Definition of Formal Assessment
A formal assessment can be defined in multiple ways. Generally, we define it in contrast to informal assessment.
For example, Barker (2004, p. 9) defines formal and informal assessment like this:
“In a formal assessment some kind of structure is emphasized. Usually, this has been planned and studied carefully, usually through research.”
“In an informal assessment the information is colleceted by less structured, perhaps even haphazard, methods.”
Peer Reviewer’s Note: Here, we can see that a central characteristic of formal assessment is that it is planned and studied. Furthermore, as noted in Dr. Cornell’s introduction above, we often also consider it to be standardized (although not always) and leading to a formal grade (as opposed to just for gathering formative feedback – see our article on formative assessment for more).

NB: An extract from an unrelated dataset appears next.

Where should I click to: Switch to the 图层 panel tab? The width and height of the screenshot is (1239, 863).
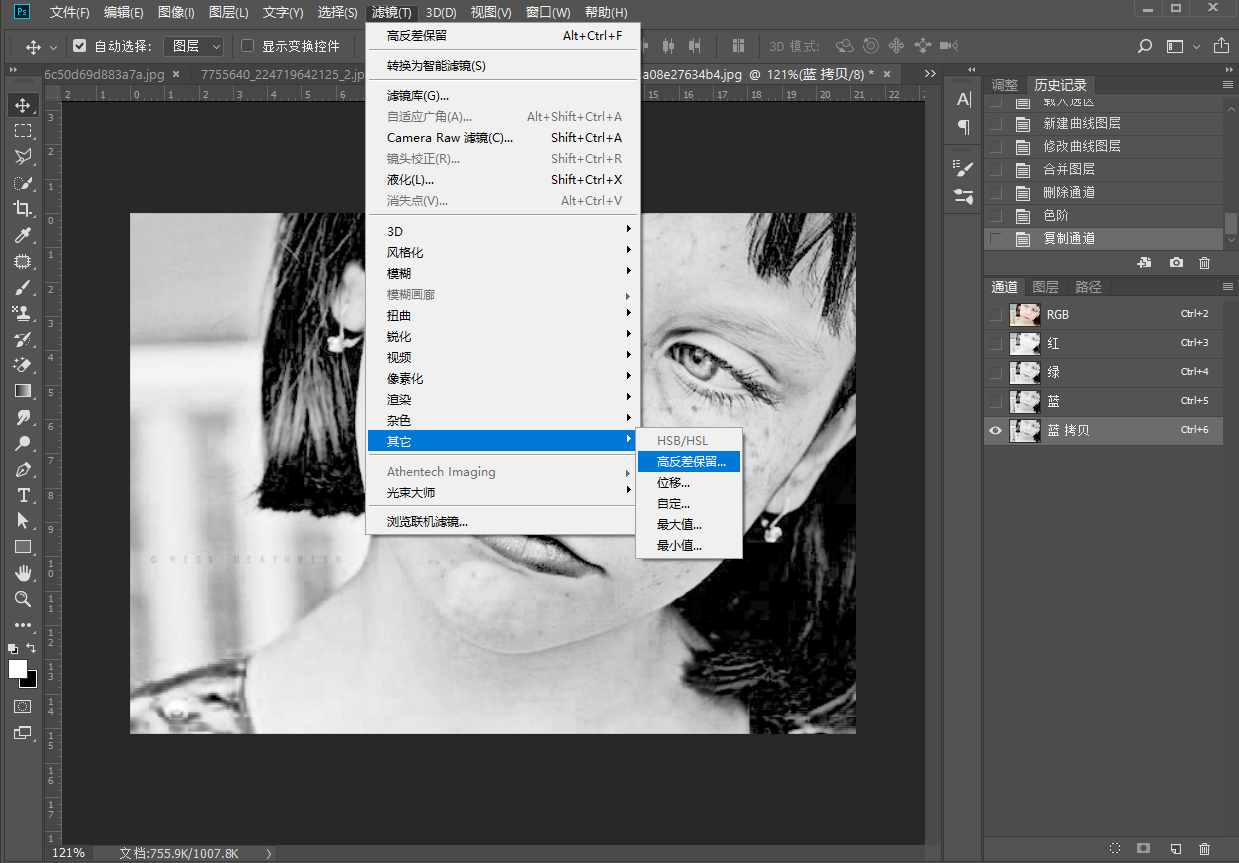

Formal Assessment Examples
- End-of-term university exam: At the end of every term, the history teacher administers a 50-item multiple choice and True/False exam.

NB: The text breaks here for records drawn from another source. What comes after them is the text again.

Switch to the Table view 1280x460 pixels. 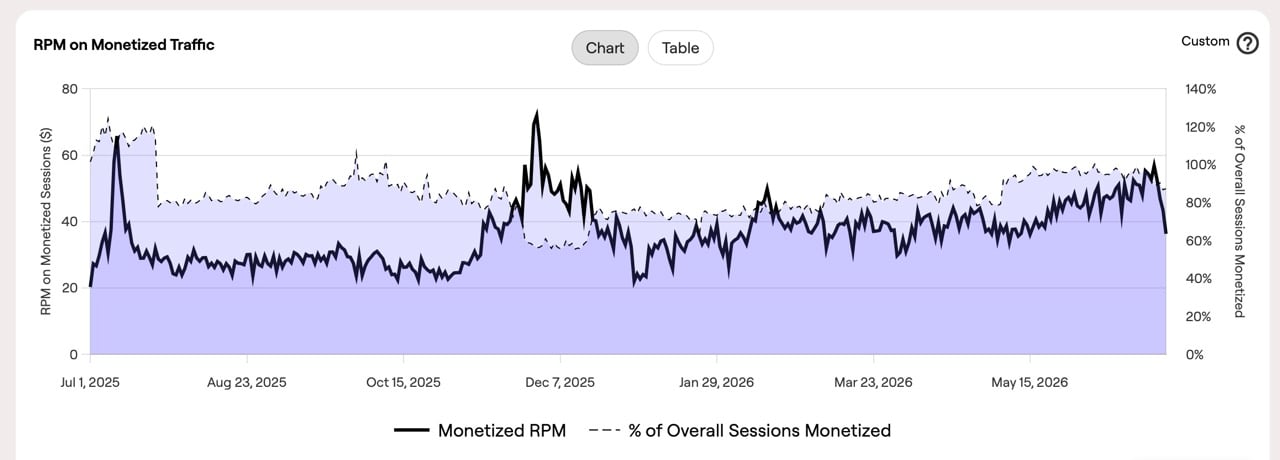coord(680,48)
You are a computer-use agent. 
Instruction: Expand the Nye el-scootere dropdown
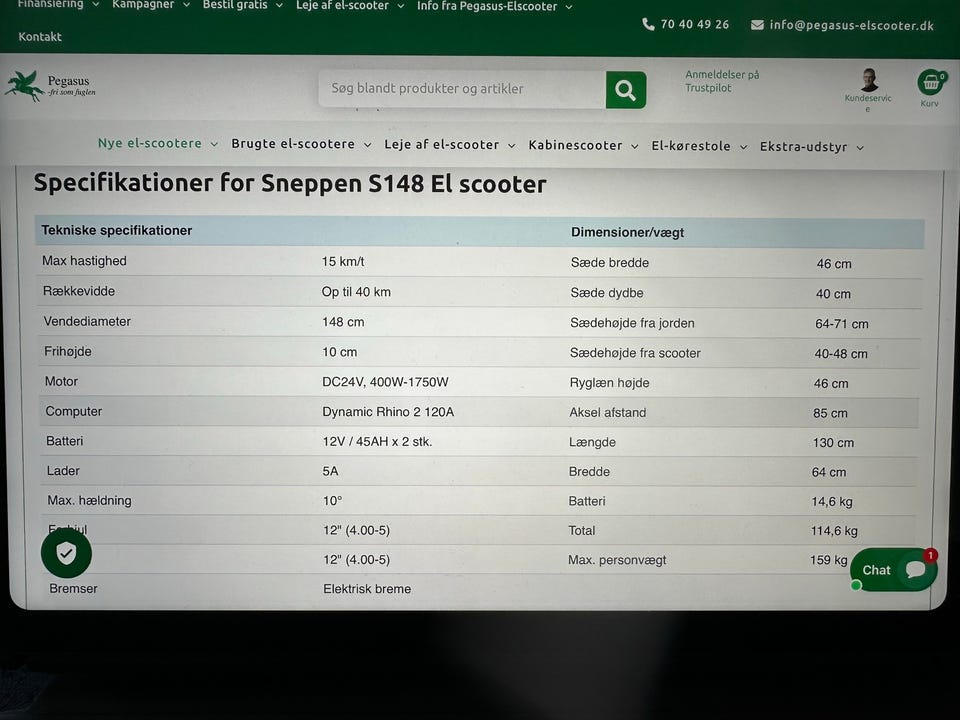158,143
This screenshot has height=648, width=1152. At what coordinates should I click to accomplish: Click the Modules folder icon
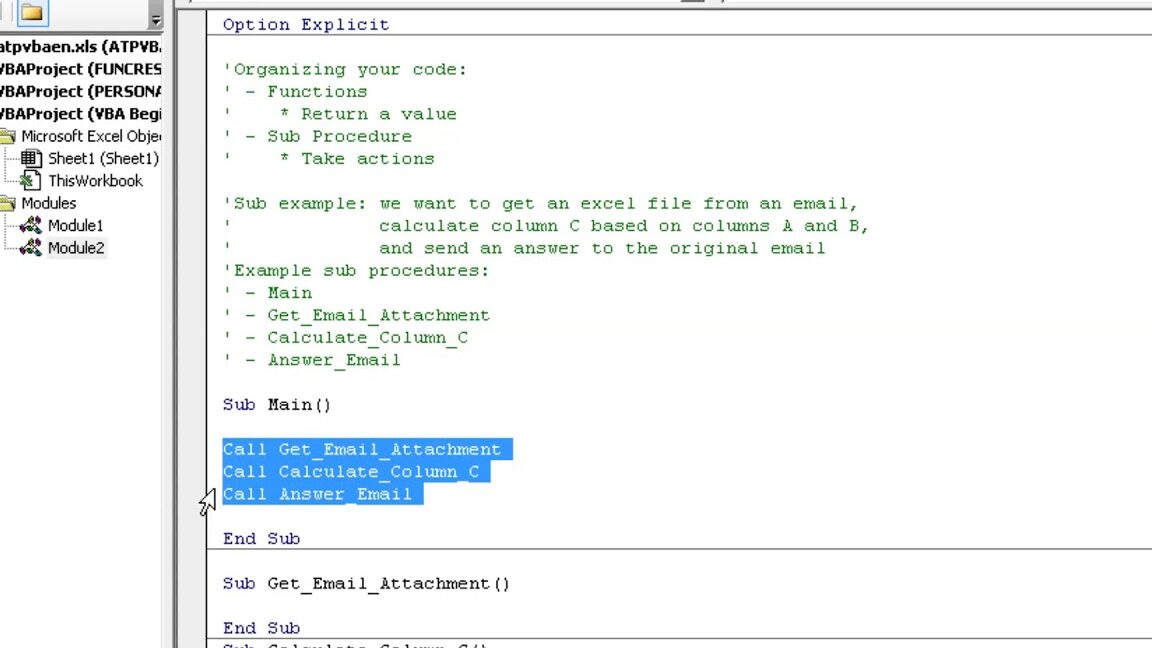[x=8, y=203]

- Standardized tests: In order to receive federal funding, a school district administers a standardized achievement test to all students at the end of the academic year.
- University admissions testing: Universities require all applicants to take the SAT or Act so the admissions committee can determine how their level of preparedness compares to other applicants.
- Teacher accreditation tests: Before being granted a teaching license, most U.S. states require aspiring teachers to take the Praxis Series exams.
- Law school admissions tests: Law schools in the U.S. require all applicants to take the LSAT as part of the application process.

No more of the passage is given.